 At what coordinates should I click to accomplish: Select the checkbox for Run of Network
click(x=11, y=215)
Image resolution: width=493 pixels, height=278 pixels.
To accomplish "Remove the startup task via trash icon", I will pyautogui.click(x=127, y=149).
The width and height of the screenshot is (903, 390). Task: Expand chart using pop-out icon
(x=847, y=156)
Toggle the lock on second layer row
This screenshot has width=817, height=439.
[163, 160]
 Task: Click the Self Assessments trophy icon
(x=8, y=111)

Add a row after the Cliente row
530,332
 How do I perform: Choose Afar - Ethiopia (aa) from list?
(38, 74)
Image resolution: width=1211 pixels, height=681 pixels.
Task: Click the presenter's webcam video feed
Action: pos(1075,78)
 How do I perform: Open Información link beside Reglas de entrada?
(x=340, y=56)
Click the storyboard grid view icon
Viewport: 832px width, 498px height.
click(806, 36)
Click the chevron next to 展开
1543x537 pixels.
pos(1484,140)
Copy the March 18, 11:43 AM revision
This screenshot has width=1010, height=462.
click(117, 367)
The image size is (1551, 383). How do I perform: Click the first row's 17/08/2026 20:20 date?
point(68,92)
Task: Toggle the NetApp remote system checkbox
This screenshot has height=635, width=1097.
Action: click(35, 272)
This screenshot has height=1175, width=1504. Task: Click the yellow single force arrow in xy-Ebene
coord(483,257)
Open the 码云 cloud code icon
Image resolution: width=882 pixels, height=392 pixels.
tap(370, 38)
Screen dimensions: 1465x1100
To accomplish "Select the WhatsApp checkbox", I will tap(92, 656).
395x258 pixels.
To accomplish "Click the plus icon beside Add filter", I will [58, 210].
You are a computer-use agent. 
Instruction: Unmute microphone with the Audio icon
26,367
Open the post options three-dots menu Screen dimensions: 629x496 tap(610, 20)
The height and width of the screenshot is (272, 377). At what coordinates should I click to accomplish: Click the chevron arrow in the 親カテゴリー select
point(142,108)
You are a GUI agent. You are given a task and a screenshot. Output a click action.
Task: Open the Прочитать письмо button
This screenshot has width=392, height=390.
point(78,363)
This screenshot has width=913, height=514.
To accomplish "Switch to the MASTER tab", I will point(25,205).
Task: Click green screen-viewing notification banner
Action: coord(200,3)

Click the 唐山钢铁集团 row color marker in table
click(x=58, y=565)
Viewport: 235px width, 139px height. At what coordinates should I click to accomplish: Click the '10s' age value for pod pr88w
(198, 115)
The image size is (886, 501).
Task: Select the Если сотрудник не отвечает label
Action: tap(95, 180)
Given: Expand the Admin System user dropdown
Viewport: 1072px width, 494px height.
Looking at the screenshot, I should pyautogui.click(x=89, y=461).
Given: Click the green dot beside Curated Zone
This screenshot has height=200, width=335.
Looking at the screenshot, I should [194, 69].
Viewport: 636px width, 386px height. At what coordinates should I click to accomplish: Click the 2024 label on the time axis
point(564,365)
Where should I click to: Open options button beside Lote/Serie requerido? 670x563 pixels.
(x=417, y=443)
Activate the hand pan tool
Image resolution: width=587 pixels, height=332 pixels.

◇ ◇ ◇ ◇ ◇

- _Work required_
Out of the entries, pull every line that mentions "dimensions".

- _Answer below_
Screen dimensions: 1465x1100
Open the post options three-dots menu Screen dimensions: 629x496 tap(610, 20)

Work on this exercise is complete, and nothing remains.